• **EXERCISE INSTRUCTIONS**
No pictures belong in the result; set down exactly the lines from the one containing "Task: Toggle N. Huang checkbox" through the final line of the listing, and nothing more.

• **INFORMATION GIVEN**
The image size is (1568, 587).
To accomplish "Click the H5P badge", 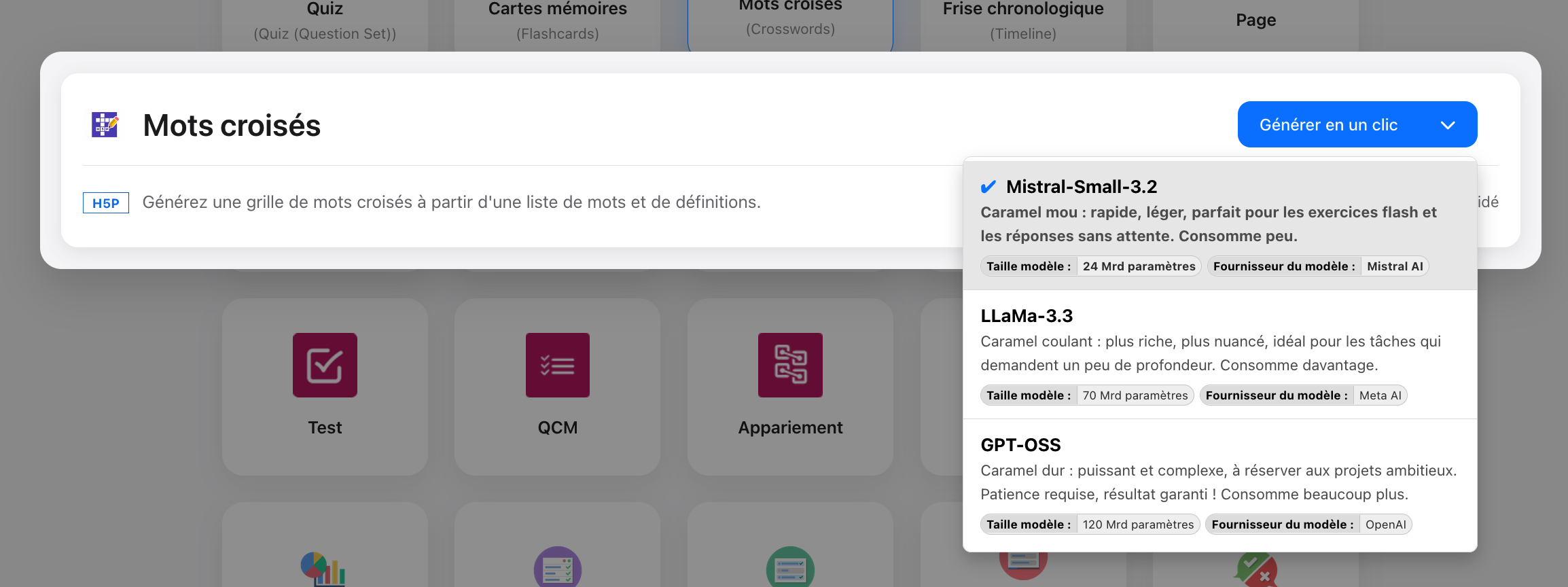I will click(106, 203).
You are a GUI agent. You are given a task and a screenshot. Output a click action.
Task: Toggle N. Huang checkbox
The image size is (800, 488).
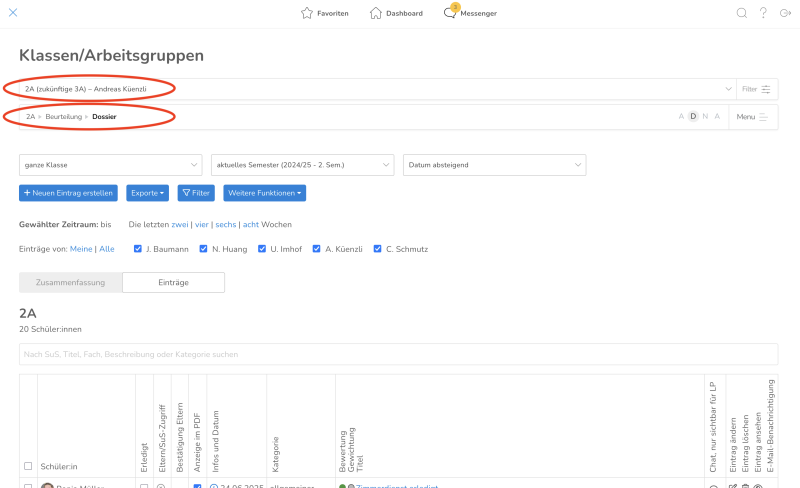[203, 248]
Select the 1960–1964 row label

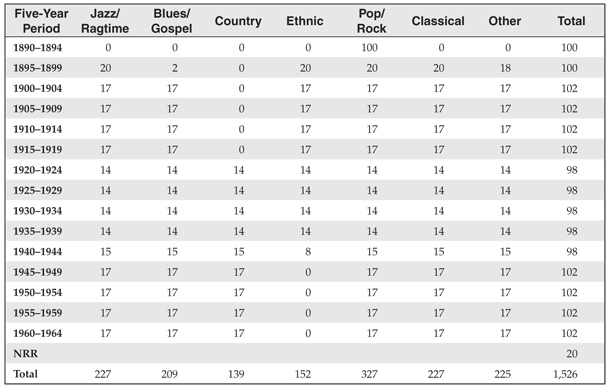(38, 333)

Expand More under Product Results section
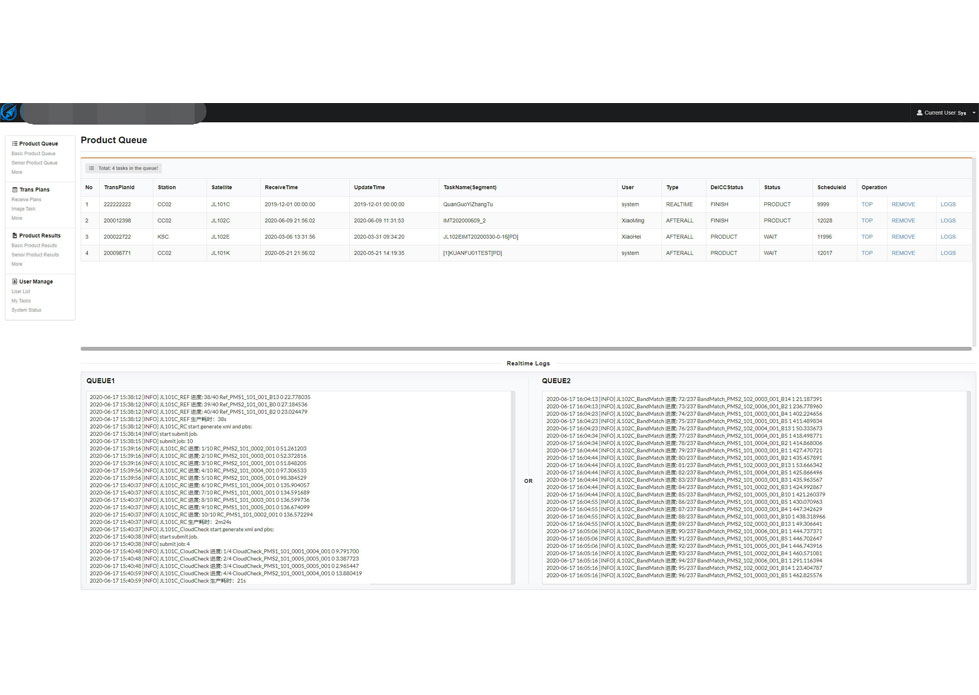coord(17,264)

• **OUTPUT OF THE EXERCISE**
Task: Toggle N. Huang checkbox
The image size is (800, 488).
[203, 248]
Select the 1960–1964 row label

(38, 333)

Expand More under Product Results section
coord(17,264)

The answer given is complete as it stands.